The staff at NYTimes.com has realized that successful “human optimization” of its unique journalistic offerings, as opposed to SEO, adds mystery, suspense and relevance to many of its headlines. The more mysterious the headline, the more suspenseful and relevant it becomes to the reader. (The headlines also have the ability to lend an article an air of journalistic uniqueness to a subject that may have been discussed on a blog weeks ago.)

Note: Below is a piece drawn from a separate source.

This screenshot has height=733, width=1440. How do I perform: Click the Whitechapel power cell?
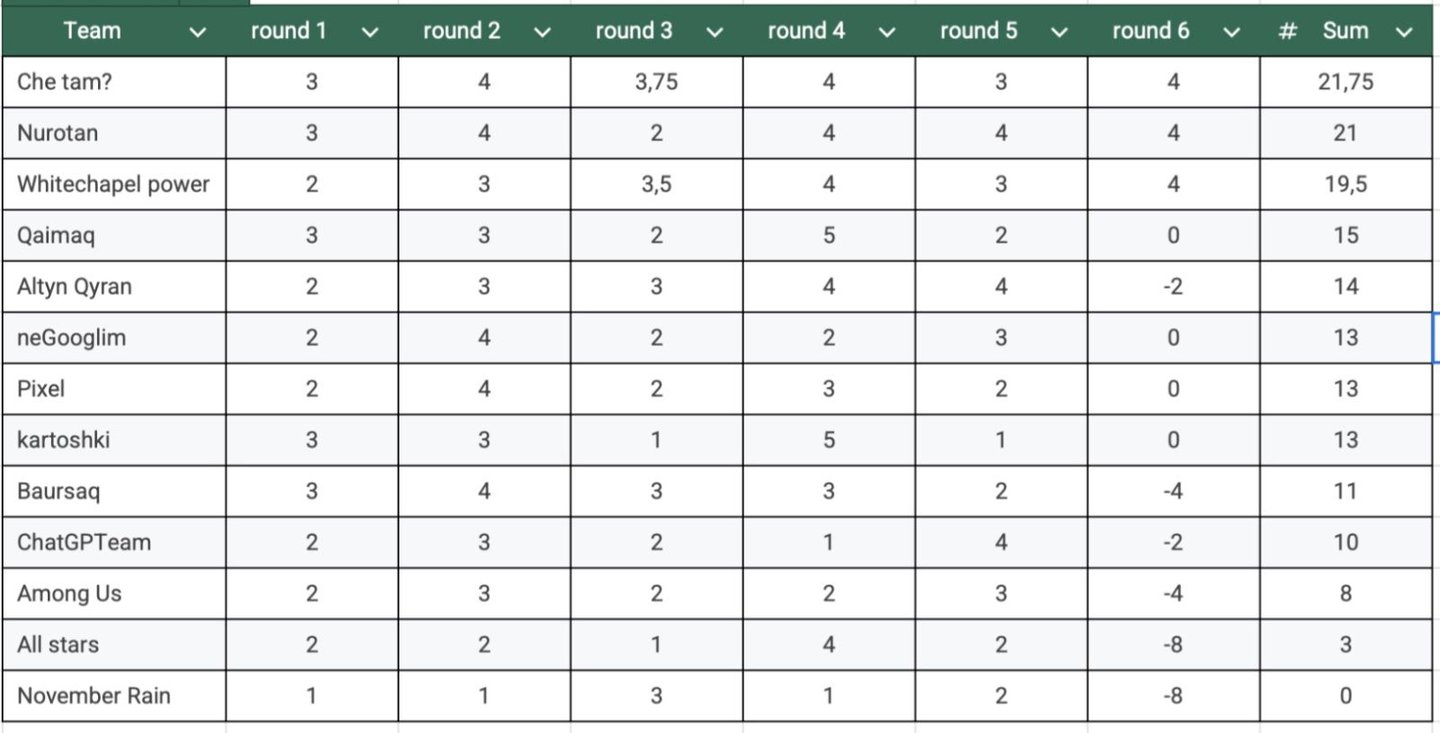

Another example: “In San Francisco, a Coed Retreat Dedicated to Female Sexuality” (Fashion & Style, 15 March 2009). On the article page, this is whittled down to the bare, clickable, minimal “The Pleasure Principal”. This second headline takes the reader back to vague memories of Freud and, more importantly, his or her own personal associations with the word “pleasure”. Click. This article made its way into the “Most E-mailed Articles” list.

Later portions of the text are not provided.